If this is the handling that a Windows user ”expects”, then long-left-clicking instead of right-clicking and dragging the mouse to the option instead of fast-left-clicking the option is quite counter-intuitive.
#378
Quote from: Ali on Sun 24/06/2018 15:41:58
People don't even understand a two-click interface any more.

Time for a no-click interface? After a pre-set time out, the pointer moves automatically to the correct spot, changes into the correct modes and triggers the correct option. Rinse and repeat! 8-)
#379
If it's a stack in the classic sense, then you "push" something on top, and you "pop" something from the top. That means, at any point of time, the elements a[0], a[1] ... a[mx] for some mx are valid, the elements a[mx+1], a[mx+2] ... are invalid (free). So you don't need to keep track of "valid" for each element, but you manage an int mx as the fill level. It increments at each push and decrements at each pop.
#380
Quote from: Phemar on Sun 24/06/2018 09:59:05
The game uses a Verbcoin interface and I find it hard to believe that an adventure game reviewer couldn't figure that out.

On the other hand, it seems far-fetched that someone goes to the trouble of reviewing games, probably with a sense of conscientiousness and for the sake of quality control, who is then superficious and bad-minded about it.

So the more probable root problem must be that times have changed over the last decade and verbcoins have been buried in oblivion. Contemporary players simply don't expect anything other than fast-clicks for interface any longer, so they click around and “get nowhere” and don't know what to do.

But you're the owner of your page in the games repository.
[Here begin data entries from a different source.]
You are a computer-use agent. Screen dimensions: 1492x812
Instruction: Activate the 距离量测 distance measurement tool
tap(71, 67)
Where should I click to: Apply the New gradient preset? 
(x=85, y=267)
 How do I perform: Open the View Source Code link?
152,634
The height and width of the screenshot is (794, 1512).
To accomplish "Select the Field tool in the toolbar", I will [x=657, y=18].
As a simple first remedy, you could add an explanation (something along the lines of “NOTE: Interact with hotspots by clicking AND HOLDING, and a menu with action options will pop up”).
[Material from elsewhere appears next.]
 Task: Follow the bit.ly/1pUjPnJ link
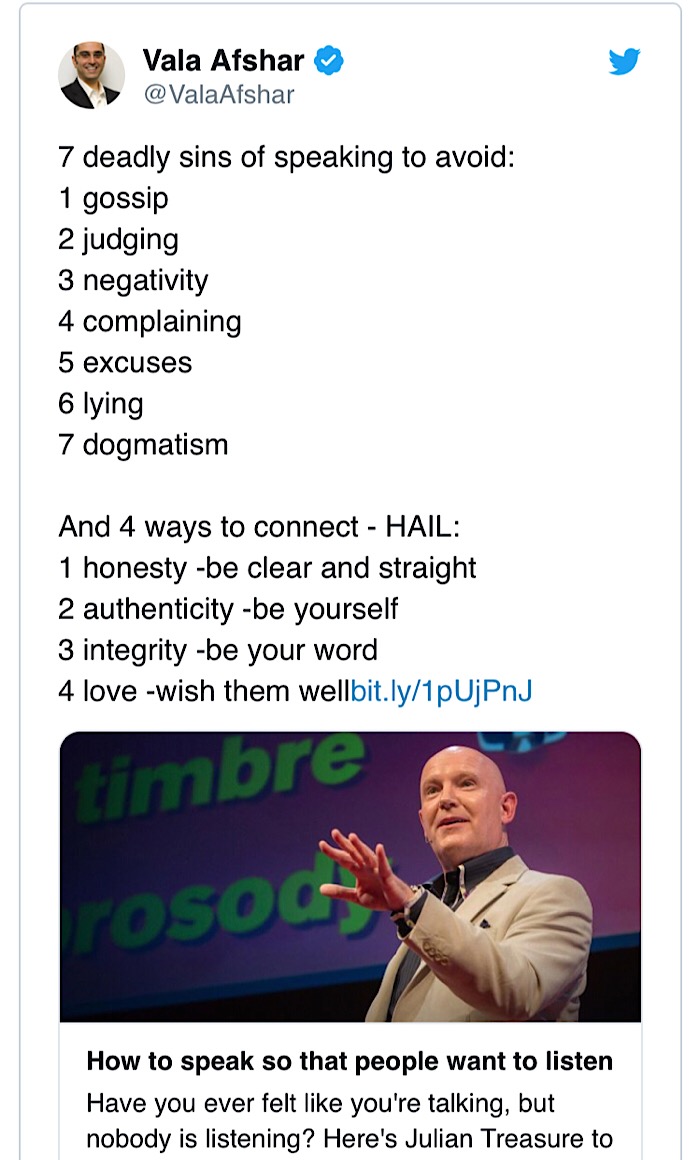pos(441,691)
Since attention is a scarce resource nowadays, such an explanation must be very conspicious and near the start in order not to be overlooked.

A better solution would be to prefix the game with an explanatory screen - if you can still find the sources.

However, that would mean recompiling the sources, which might become cumbersome on its own. It might mean having to  first install AGS 2.72, then load and save the game in that version, then switch over to AGS 3.4.1 and load/compile it there.

But the advantage would be that it would improve the game automatically, too: Current AGS provides superior installation options for windows mode. If you play the game as it is, the window is quite, quite, quite tiny. Contemporary AGS has zoom modes that are much better suited for large monitors.